» Task details: Your answer is to be every line of the material that includes the string "list".

» Supplied material:
-- Opening Marker --

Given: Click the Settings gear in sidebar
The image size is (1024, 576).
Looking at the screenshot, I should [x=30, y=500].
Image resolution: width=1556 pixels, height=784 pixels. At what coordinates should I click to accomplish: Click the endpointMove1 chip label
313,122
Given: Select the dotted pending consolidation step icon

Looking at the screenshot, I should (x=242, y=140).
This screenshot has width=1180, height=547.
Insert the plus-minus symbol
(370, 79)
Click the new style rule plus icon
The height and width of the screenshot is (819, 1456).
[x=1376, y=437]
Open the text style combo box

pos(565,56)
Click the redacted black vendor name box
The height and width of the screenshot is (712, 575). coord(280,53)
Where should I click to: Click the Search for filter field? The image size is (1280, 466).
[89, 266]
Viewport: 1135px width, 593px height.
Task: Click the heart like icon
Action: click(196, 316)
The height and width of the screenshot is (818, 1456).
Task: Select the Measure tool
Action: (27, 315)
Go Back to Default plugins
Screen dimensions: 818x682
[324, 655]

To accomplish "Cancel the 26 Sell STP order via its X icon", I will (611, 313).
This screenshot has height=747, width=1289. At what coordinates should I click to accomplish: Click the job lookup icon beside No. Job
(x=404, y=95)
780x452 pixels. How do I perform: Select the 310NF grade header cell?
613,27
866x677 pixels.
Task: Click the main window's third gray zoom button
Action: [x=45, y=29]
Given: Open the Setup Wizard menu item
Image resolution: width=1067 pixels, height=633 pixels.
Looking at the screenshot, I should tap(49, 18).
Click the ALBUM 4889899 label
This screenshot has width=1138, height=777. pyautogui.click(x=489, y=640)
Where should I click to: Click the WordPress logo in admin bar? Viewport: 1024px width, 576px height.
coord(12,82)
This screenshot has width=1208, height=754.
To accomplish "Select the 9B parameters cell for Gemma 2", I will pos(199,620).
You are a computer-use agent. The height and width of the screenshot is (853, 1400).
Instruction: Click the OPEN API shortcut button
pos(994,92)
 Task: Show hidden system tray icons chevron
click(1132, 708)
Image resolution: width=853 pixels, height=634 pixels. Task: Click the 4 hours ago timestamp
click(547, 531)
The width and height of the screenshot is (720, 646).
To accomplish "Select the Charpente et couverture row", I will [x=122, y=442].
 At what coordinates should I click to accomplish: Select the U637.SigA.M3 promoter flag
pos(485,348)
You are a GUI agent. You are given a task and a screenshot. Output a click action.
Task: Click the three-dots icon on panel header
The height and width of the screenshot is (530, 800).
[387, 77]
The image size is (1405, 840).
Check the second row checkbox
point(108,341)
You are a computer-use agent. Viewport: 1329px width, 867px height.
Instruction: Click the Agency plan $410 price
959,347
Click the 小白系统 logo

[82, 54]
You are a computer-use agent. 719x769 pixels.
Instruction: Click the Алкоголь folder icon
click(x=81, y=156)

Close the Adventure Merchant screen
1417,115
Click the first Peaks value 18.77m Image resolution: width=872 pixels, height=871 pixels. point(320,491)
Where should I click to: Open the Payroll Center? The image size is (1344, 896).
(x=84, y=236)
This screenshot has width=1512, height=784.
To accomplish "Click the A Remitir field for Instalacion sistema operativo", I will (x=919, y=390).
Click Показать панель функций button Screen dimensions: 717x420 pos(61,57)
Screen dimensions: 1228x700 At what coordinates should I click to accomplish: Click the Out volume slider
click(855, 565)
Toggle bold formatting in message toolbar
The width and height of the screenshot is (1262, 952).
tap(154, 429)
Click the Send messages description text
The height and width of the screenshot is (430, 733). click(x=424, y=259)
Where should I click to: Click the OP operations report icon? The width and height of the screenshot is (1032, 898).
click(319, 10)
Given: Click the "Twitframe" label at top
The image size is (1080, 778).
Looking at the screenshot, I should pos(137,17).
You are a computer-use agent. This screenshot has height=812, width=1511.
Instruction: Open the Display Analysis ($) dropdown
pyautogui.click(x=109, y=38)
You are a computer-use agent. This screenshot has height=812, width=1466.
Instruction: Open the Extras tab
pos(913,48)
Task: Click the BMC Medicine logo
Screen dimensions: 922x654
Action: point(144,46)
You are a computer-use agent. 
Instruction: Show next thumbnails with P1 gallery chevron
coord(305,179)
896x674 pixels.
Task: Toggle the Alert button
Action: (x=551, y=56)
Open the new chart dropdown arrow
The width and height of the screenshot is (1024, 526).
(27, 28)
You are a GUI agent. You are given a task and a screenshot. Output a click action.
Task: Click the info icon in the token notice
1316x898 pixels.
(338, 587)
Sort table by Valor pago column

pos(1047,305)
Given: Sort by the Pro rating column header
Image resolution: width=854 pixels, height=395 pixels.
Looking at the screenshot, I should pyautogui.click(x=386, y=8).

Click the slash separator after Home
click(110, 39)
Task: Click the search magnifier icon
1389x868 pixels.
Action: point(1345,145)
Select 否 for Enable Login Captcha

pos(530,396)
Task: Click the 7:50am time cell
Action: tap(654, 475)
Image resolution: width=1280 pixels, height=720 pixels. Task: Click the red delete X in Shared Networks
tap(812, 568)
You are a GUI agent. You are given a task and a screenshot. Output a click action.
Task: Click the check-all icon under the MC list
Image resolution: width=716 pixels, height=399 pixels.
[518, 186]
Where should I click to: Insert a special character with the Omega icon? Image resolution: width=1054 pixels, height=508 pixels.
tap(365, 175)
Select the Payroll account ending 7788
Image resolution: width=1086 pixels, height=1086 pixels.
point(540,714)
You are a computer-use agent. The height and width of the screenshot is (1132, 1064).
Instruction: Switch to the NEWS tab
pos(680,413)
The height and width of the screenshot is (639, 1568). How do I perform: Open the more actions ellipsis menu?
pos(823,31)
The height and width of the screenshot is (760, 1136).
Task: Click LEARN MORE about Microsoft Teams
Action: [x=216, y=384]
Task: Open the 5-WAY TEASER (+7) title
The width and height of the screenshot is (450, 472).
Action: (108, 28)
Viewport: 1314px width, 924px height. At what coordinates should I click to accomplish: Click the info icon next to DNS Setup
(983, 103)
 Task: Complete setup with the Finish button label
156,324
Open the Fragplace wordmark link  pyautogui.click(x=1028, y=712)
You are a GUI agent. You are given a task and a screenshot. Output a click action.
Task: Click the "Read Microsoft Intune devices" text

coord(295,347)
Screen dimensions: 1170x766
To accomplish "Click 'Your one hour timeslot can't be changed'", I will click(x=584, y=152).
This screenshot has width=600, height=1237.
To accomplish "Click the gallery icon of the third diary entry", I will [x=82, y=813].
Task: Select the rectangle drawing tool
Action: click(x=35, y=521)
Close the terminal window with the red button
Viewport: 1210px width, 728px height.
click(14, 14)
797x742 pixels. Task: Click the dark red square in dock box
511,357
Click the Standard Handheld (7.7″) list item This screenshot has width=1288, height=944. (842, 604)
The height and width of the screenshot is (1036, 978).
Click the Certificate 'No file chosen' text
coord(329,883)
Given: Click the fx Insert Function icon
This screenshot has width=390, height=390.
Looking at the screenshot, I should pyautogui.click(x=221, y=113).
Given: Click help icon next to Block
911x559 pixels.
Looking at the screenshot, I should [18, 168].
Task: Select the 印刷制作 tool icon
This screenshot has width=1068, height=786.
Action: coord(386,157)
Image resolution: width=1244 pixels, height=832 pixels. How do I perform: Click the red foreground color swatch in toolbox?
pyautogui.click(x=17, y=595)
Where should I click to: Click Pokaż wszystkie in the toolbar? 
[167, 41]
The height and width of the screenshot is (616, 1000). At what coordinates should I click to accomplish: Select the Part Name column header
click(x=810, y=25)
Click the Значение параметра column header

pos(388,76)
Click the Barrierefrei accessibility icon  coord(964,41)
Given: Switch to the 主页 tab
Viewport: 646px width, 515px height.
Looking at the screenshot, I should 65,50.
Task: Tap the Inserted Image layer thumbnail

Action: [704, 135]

-- Closing Marker --

» Final answer:
Task: Click the check-all icon under the MC list
Click the Standard Handheld (7.7″) list item This screenshot has width=1288, height=944. (842, 604)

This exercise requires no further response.